Well, while I was standing there, I realized that there were some gowns hanging there that I'd never even liked putting on her (sometimes things got dirty so fast, I needed a large number of easily washable items just to have something to put on her), so I quickly took them out, along with the pajama top I'd wanted, and put them in a bag to give to the Goodwill. The rest, I cannot deal with. I tell myself that I need time. Surely I will know when the right time has come to be able to do something with her clothes. Am I just being a baby? Doesn't matter. No one else needs the space.

But I got another shock when I was waiting for my laptop to restart the other night and glanced over at the side table. It slowly dawned on my that I was looking at a baggie of Andes mints I'd given her to nibble on. How long ago had that been? My initial reaction was to grab the bag and toss it in the waste basket, but I left it there. Don't touch it. Don't deal with it at all. Then I saw her Pretty Birdie Baby lying in her Silver Swan dish next to the mints. I picked it up and turned it on. "She'd pretty much forgotten you, hadn't she?" I mentally ask it. It chirps and moves its head back and forth. I find myself saying out loud, "Talk! Talk!" just like Mary did. Should I give this to Mom? She loves birds. But, no, she wouldn't appreciate it like I do. She's think it was just a thing. But it's more than that for me. Just like Mary's wheelchair is much more than a wheelchair for me. And that's really silly, isn't it? I mean, Mary only had that wheelchair for about the last six years of her life. That's 92 years without it--longer than most people even live!
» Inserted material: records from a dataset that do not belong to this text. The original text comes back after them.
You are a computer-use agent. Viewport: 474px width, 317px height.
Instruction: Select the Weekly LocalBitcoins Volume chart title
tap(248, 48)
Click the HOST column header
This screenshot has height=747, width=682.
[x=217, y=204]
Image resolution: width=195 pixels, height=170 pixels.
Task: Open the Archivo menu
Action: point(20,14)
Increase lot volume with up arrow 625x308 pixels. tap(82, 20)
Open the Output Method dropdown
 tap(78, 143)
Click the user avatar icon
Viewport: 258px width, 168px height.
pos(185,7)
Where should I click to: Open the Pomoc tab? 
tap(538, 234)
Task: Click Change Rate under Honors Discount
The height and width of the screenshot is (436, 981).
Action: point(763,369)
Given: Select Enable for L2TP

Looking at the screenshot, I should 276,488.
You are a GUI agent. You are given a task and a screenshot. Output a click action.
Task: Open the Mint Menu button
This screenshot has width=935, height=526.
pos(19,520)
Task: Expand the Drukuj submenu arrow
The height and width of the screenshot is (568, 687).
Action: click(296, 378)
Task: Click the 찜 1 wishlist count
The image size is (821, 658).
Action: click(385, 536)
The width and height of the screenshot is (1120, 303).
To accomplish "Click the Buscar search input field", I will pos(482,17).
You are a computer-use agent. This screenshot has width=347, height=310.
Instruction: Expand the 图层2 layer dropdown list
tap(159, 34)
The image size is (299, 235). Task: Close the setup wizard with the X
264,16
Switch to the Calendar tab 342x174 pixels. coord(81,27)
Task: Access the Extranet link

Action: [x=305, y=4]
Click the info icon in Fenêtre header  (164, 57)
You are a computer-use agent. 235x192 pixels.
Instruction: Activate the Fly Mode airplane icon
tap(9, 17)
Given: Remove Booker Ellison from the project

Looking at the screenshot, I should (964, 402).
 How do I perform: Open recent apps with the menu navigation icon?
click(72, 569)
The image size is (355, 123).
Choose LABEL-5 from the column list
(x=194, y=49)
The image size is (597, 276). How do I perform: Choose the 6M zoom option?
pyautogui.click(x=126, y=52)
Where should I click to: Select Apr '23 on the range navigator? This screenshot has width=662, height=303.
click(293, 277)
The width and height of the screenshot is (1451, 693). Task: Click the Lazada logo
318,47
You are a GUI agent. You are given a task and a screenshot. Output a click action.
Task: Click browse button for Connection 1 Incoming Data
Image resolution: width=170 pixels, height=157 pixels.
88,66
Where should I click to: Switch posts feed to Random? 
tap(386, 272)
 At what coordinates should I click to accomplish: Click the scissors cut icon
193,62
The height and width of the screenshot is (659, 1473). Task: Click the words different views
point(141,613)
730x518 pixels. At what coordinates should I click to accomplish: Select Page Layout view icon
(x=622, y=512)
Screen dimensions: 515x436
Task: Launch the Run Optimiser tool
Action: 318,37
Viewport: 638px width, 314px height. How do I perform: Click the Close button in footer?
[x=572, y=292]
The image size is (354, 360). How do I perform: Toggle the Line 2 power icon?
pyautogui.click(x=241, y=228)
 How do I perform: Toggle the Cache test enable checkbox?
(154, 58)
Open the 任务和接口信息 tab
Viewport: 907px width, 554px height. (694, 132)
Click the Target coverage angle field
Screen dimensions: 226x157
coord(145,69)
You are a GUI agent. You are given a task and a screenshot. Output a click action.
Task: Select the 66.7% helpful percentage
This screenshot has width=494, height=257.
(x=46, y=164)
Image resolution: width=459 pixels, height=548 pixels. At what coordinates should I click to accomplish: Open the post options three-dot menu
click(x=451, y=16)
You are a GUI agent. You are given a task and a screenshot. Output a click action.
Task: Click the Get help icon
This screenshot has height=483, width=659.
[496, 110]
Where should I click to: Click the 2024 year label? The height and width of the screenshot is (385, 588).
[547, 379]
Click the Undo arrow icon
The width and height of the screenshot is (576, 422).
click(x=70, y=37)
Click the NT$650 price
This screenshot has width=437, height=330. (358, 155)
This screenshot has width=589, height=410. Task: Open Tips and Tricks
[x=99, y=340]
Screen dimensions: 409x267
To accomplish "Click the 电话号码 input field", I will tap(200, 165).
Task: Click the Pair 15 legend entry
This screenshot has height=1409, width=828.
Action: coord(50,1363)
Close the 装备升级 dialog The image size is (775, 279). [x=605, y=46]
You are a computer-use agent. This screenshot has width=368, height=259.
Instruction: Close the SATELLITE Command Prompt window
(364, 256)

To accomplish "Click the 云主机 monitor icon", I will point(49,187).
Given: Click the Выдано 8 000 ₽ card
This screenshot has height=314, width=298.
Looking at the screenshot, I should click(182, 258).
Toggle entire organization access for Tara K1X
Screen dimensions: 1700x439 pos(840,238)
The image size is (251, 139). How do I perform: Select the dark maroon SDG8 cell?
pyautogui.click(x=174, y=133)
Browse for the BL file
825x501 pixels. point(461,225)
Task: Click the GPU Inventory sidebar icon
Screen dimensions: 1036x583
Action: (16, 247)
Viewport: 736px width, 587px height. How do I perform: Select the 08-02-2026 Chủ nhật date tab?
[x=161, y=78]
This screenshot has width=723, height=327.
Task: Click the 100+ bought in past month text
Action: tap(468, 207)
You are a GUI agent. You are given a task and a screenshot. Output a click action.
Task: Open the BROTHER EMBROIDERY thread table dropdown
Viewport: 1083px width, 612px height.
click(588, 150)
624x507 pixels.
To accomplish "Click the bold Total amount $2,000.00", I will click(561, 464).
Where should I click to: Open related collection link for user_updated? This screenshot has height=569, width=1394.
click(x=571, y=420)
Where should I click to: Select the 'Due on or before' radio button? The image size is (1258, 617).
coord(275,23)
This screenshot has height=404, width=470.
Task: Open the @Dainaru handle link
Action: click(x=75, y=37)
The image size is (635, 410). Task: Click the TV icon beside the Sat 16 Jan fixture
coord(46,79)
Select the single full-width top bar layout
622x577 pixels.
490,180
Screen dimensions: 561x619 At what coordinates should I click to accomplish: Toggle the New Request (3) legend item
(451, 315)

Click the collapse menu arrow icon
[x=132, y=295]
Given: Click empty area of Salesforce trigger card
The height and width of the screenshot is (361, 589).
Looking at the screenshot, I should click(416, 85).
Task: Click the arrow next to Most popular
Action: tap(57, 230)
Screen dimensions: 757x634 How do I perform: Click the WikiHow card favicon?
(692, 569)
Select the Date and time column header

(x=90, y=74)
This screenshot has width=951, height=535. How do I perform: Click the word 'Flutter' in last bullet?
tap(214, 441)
I guess I've nattered on enough. Just an update on my big "after Mary" plans--S in NZ has asked me to stay 2 months! That means I'll probably be traveling for 4-5 months. That's a long time to be away and leave my dogs and cat, much less Mom and the innumerable doctors' appointments she could have in that time-span. Is it the right thing to do? And as if that's not a crazy enough prospect, I've got this other idea in my head. What I'd really like to do before I die: go to Paris and do the Patisserie Diploma at the Cordon Bleu. It's basically the same tuition price as here. And I'd be getting language training! It's always irked me that I never mastered French, considering it was my first foreign language and that I have a BA in it. There's a part of me that feels a real desire to do something... daring or adventurous. A lot of people would consider traveling around the world for 4 or 5 months to be adventurous, I'm sure, but I'm looking for something else. A part of me wants to do this thing that seems slightly insane and would require a fair amount of courage so that afterwards, I can say, "I did it!" and smile to myself and know that no one can take that away from me. Oh, I should know better. I should know that I'll look back and say, "I can't believe that was really me." But, you know, there's also this really, really odd thought coming to me so often that I can't deny it. I want to be an enabler. I want to enable people in my family (or friends) to come to Paris because I'm there. Maybe I'm just trying to justify my own plans, but it would please me to no end if by my doing this thing, I made it possible for other people to do something equally wild for them. Does that make any sense? The program lasts about eight months, by the way--long enough but not too long. Well, I don't have to decide about it tomorrow.